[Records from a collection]
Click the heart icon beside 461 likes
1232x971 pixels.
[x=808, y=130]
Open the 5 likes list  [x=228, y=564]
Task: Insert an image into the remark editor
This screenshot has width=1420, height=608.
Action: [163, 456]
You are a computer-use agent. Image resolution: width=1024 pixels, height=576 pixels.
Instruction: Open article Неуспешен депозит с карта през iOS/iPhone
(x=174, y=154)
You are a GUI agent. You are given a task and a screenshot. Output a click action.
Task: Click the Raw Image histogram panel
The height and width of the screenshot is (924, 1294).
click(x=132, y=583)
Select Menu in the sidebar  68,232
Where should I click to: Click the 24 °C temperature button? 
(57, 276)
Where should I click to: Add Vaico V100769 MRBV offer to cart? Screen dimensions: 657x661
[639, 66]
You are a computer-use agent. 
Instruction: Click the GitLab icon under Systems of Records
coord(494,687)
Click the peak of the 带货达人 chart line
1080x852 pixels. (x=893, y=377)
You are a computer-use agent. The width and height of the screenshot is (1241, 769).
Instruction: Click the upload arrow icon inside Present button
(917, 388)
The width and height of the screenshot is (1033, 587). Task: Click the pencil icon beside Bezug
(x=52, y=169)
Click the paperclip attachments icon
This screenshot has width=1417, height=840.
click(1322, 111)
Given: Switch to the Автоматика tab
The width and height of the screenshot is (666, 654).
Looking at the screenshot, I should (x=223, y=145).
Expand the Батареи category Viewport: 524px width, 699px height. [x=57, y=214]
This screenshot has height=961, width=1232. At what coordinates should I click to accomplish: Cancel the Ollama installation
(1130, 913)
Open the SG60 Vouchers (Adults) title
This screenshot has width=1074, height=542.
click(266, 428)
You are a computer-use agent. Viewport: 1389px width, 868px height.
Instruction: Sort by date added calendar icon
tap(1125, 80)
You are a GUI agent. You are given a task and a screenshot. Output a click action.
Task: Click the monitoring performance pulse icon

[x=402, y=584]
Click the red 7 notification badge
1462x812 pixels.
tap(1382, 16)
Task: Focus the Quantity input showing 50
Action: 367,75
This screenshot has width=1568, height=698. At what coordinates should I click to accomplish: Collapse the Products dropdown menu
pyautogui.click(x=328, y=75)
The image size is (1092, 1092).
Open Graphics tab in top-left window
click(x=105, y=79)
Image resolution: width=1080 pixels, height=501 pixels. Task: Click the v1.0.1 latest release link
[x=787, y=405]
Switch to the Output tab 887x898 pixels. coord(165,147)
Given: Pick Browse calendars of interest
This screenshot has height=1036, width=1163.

Work instruction
Transcribe the data above exactly as it reads.

Exercise answer
Click the heart icon beside 461 likes
1232x971 pixels.
[x=808, y=130]
Open the 5 likes list  [x=228, y=564]
Task: Insert an image into the remark editor
This screenshot has width=1420, height=608.
Action: [163, 456]
You are a computer-use agent. Image resolution: width=1024 pixels, height=576 pixels.
Instruction: Open article Неуспешен депозит с карта през iOS/iPhone
(x=174, y=154)
You are a GUI agent. You are given a task and a screenshot. Output a click action.
Task: Click the Raw Image histogram panel
The height and width of the screenshot is (924, 1294).
click(x=132, y=583)
Select Menu in the sidebar  68,232
Where should I click to: Click the 24 °C temperature button? 
(57, 276)
Where should I click to: Add Vaico V100769 MRBV offer to cart? Screen dimensions: 657x661
[639, 66]
You are a computer-use agent. 
Instruction: Click the GitLab icon under Systems of Records
coord(494,687)
Click the peak of the 带货达人 chart line
1080x852 pixels. (x=893, y=377)
You are a computer-use agent. The width and height of the screenshot is (1241, 769).
Instruction: Click the upload arrow icon inside Present button
(917, 388)
The width and height of the screenshot is (1033, 587). Task: Click the pencil icon beside Bezug
(x=52, y=169)
Click the paperclip attachments icon
This screenshot has width=1417, height=840.
click(1322, 111)
Given: Switch to the Автоматика tab
The width and height of the screenshot is (666, 654).
Looking at the screenshot, I should (x=223, y=145).
Expand the Батареи category Viewport: 524px width, 699px height. [x=57, y=214]
This screenshot has height=961, width=1232. At what coordinates should I click to accomplish: Cancel the Ollama installation
(1130, 913)
Open the SG60 Vouchers (Adults) title
This screenshot has width=1074, height=542.
click(266, 428)
You are a computer-use agent. Viewport: 1389px width, 868px height.
Instruction: Sort by date added calendar icon
tap(1125, 80)
You are a GUI agent. You are given a task and a screenshot. Output a click action.
Task: Click the monitoring performance pulse icon

[x=402, y=584]
Click the red 7 notification badge
1462x812 pixels.
tap(1382, 16)
Task: Focus the Quantity input showing 50
Action: 367,75
This screenshot has width=1568, height=698. At what coordinates should I click to accomplish: Collapse the Products dropdown menu
pyautogui.click(x=328, y=75)
The image size is (1092, 1092).
Open Graphics tab in top-left window
click(x=105, y=79)
Image resolution: width=1080 pixels, height=501 pixels. Task: Click the v1.0.1 latest release link
[x=787, y=405]
Switch to the Output tab 887x898 pixels. coord(165,147)
Given: Pick Browse calendars of interest
This screenshot has height=1036, width=1163.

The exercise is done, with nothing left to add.